Expedition days typically consist of two Zodiac excursions in places of astonishing natural beauty. For example, our day in Kvanefjord—which is rarely visited by cruise ships—included a scenic cruise toward a sprawling, shimmering glacier followed by a landing on shore, inhabited only by old graves of Thule people, the ancestors of modern Inuit, dating back hundreds of years.

Are there any stand-out sustainability or green initiatives about this cruise?

As well as pioneering the world’s first hybrid battery electric-powered cruise ships, the company is in the process of converting the rest of its expedition fleet to hybrid battery power and plans to become the world’s first zero-emissions cruise ship by 2030. They’ve also enabled fleet-wide shore-power connectivity to eliminate emissions while in port and were the first cruise company to phase out single-use plastics onboard.

Each day that guests decline housekeeping, the company donates a small amount to the Hurtigruten Foundation, which supports environmental and community projects worldwide, including summer camps and activities for youth in remote Greenlandic villages.

Hurtigruten is a founding member of the Association of Arctic Expedition Cruise Operators (AECO), which promotes responsible tourism in the Arctic. Attendance at an AECO briefing is required for all guests and information sheets advising environmentally and culturally respectful best practices are displayed around the ship. As well as the basic stuff (leave no trace, don’t harass wildlife, etc.) guests are encouraged to “talk to, not about, the people you meet” and “work against prejudiced attitudes.”

Anything we missed?

While there were no Greenlanders on the team, I was impressed by the collective expertise of the cultural interpreters and historians on the expedition crew. Their in-depth knowledge of Greenland covered everything from its earliest peoples—who arrived more than four thousand years ago—to its contemporary culture and challenges. I particularly enjoyed the talks given by Jimmy, a longtime Danish resident of Greenland, former school principal, and educational consultant for the government of Greenland. His talks on everyday life and teaching in Greenland provided a privileged peek into Greenlandic life. He also provided an introductory lesson in Kalaallisut, the Greenlandic language, which came in handy during our community visits.

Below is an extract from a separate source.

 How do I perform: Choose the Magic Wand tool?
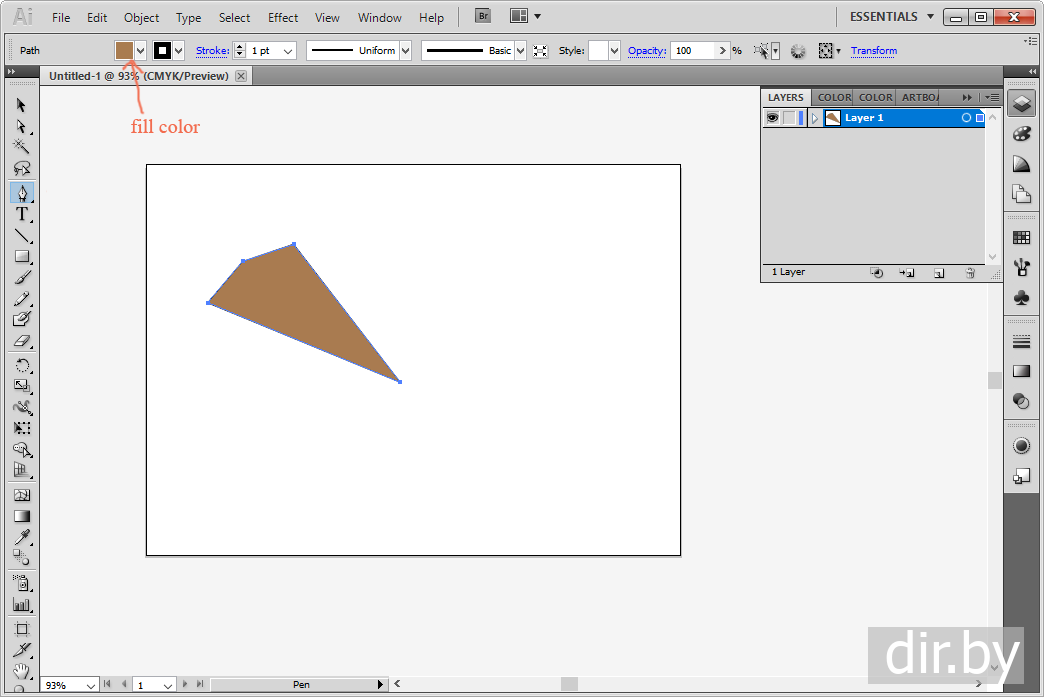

As a solo traveler, I also appreciated the efforts made for single cruisers: There were scheduled solo traveler meetups in the lounge bar and a nightly designated solo traveler table at dinner in Aune. From time to time, the company also waives single supplement fees to ensure that a lack of companion doesn’t preclude adventurers from achieving their travel goals

Why is the cruise worth booking?

Greenland’s unique landscape—its sprawling ice sheet means its communities all lie around the coastline, none of which are connected by roads—makes cruising perhaps the best way to visit. This cruise visits a region that is environmentally and socially fragile and, with its commitment to sustainability and responsible, respectful tourism, I felt confident that it tries to do right by the people and places it visits.